La virtualizzazione è una tecnologia collaudata che è stata utilizzata con successo nel settore dei mainframe sin dagli anni ’60 per partizionare l’hardware dei mainframe di grandi dimensioni. Data l’elevata capacità di elaborazione dei mainframe, ne venne progettata la suddivisione logica in più macchine virtuali di dimensioni ridotte. Grazie alla virtualizzazione, è stato possibile eseguire più progetti contemporaneamente su un singolo mainframe.
Con il passare del tempo, l’interesse del settore informatico si è spostato dai mainframe ai minicomputer fino ad arrivare ai PC.
I livelli di utilizzo ridotti dei server x86 rendono più complessa la gestione dell’hardware e riducono il ritorno sugli investimenti (ROI) del cliente. L’acquisto di nuovo hardware, anche quando quello esistente è sottoutilizzato, la gestione di un’infrastruttura IT sempre più estesa e il provisioning di tale hardware hanno portato i clienti ad affrontare sfide inutili. Per cercare di risolvere queste problematiche, VMware ha sviluppato la soluzione di virtualizzazione per i computer x86.La tecnologia di virtualizzazione VMware incorpora un livello ridotto di software direttamente nell’hardware del server, separando l’hardware dal sistema operativo.
Una macchina virtuale non è un sistema visibile all’utente. Si tratta di una macchina costituita da componenti software di VMware e non da componenti fisici. Il livello di virtualizzazione di VMware crea macchine virtuali simili a macchine fisiche.
Un server fisico è essenzialmente un componente fisico, mentre una macchina virtuale deve essere considerata come un insieme di applicazioni software convertite in file. Questi file vengono incapsulati, ovvero raccolti e organizzati in contenitori.
Le macchine virtuali possono essere copiate, spostate, inviate per posta elettronica o distribuite come file. È possibile quindi distribuire questi file di macchine virtuali su qualsiasi supporto sufficientemente grande per riceverli, ad esempio una memory stick, un DVD, un’unità disco rigido o una rete SAN.

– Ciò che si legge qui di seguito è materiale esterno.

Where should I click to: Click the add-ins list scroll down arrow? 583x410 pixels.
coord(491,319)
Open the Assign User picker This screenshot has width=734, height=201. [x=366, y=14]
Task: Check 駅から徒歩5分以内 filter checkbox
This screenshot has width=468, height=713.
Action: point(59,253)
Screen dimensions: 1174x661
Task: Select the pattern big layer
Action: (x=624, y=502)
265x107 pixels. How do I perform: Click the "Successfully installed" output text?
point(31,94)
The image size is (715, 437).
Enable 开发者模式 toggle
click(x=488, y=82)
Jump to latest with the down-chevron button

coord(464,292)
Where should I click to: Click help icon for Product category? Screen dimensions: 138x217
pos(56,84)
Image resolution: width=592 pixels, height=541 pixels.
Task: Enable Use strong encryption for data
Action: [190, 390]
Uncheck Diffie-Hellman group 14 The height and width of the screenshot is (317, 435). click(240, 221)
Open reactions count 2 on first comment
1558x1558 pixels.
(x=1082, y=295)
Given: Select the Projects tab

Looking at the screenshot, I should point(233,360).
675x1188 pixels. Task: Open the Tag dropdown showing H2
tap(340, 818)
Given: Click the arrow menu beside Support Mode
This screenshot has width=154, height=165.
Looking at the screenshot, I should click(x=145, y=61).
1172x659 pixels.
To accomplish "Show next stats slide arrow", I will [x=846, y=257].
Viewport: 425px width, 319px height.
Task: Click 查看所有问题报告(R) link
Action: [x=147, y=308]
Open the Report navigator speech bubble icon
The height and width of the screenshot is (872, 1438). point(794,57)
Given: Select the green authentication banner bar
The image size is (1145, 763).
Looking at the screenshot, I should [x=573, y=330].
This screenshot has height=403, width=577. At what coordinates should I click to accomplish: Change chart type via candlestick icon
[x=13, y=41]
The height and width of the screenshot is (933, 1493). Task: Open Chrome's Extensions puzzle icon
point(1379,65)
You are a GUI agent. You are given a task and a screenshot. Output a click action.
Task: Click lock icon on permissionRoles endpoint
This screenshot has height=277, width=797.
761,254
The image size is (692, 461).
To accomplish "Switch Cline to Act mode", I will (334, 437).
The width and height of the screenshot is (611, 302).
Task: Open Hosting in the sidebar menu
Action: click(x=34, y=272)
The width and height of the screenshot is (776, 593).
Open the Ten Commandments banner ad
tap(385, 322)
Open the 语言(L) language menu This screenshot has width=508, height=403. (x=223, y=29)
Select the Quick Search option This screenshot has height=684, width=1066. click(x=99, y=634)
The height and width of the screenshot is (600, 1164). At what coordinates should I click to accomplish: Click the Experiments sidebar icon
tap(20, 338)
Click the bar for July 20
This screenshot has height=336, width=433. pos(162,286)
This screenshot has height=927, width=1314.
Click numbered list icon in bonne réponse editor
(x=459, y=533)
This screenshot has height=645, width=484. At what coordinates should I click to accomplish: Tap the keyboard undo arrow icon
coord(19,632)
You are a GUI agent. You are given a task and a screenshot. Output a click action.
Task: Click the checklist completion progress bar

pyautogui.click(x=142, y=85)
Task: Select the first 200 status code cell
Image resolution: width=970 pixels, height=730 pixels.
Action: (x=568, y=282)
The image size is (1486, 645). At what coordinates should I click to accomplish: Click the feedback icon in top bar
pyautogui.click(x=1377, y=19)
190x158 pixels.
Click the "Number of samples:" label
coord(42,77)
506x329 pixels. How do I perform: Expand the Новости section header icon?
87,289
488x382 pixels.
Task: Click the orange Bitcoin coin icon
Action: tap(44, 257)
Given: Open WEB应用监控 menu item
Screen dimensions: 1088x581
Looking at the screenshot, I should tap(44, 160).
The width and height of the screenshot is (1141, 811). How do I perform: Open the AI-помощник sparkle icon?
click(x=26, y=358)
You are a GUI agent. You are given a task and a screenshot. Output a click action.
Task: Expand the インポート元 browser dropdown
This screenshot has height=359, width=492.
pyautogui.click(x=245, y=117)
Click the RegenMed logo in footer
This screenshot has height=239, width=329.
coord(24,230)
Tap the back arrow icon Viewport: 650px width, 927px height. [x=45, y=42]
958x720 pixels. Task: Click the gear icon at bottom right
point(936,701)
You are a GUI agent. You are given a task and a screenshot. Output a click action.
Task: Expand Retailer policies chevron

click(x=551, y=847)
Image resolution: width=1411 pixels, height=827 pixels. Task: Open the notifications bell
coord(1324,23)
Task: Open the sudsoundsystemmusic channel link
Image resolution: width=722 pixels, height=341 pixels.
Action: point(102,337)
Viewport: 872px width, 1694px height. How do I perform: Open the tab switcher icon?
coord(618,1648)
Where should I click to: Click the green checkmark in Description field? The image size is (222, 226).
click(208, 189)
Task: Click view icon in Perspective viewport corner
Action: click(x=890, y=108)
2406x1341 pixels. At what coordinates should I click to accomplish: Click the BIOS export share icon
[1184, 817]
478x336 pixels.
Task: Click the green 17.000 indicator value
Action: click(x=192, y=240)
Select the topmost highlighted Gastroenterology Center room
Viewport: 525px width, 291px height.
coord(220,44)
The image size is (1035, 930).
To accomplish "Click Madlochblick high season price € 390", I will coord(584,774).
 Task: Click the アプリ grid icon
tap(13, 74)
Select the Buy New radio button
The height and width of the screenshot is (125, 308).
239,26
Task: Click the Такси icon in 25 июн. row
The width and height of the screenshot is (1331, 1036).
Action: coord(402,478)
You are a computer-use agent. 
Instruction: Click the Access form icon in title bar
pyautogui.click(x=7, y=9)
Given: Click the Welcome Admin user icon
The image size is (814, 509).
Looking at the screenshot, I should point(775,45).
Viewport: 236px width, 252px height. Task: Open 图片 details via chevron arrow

E’ possibile spostare una macchina virtuale da un server fisico ad un altro senza modificare i driver dei dispositivi, il sistema operativo o le applicazioni, anche se i due server fisici sono di marca diversa. È persino possibile eseguire sistemi operativi differenti su più macchine virtuali che risiedono sullo stesso server fisico.Un’applicazione in esecuzione su un laptop può essere spostata, senza problemi, su un PC desktop o su un server. L’indipendenza dall’hardware consente una maggiore portabilità e flessibilità nella gestione e nel provisioning dei server.
Il posizionamento di più macchine virtuali su un singolo server consente di supportare l’acquisto di nuovo hardware di dimensioni maggiori, anche quando limita la crescita globale del data center e rappresenta una fonte di risparmio per i clienti.
VMware Infrastructure è espressione di come la tecnologia di virtualizzazione possa essere utilizzata per gestire le risorse di elaborazione, di storage e di rete allo scopo di supportare le diverse esigenze aziendali. VMware Infrastructure consente di gestire le esigenze in continua evoluzione di un’azienda in modo flessibile, reattivo ed efficiente. Di conseguenza, le aziende potranno ottenere le risorse necessarie nel momento in cui ne hanno bisogno.
Quando si analizzano le soluzioni di virtualizzazione di VMware, è importante comprendere che VMware fa parte di un gruppo più grande, un ecosistema di fornitori che propongono offerte complementari a supporto di tali soluzioni. Il successo di VMware è stato determinato, in parte, dalla vastissima rete di partner di cui si avvale, poiché è convinzione comune che esista una relazione simbiotica e complementare tra la tecnologia di virtualizzazione e i partner di VMware.
Questo ecosistema rafforza i vantaggi che i clienti possono ottenere nelle aree di soluzione di VMware.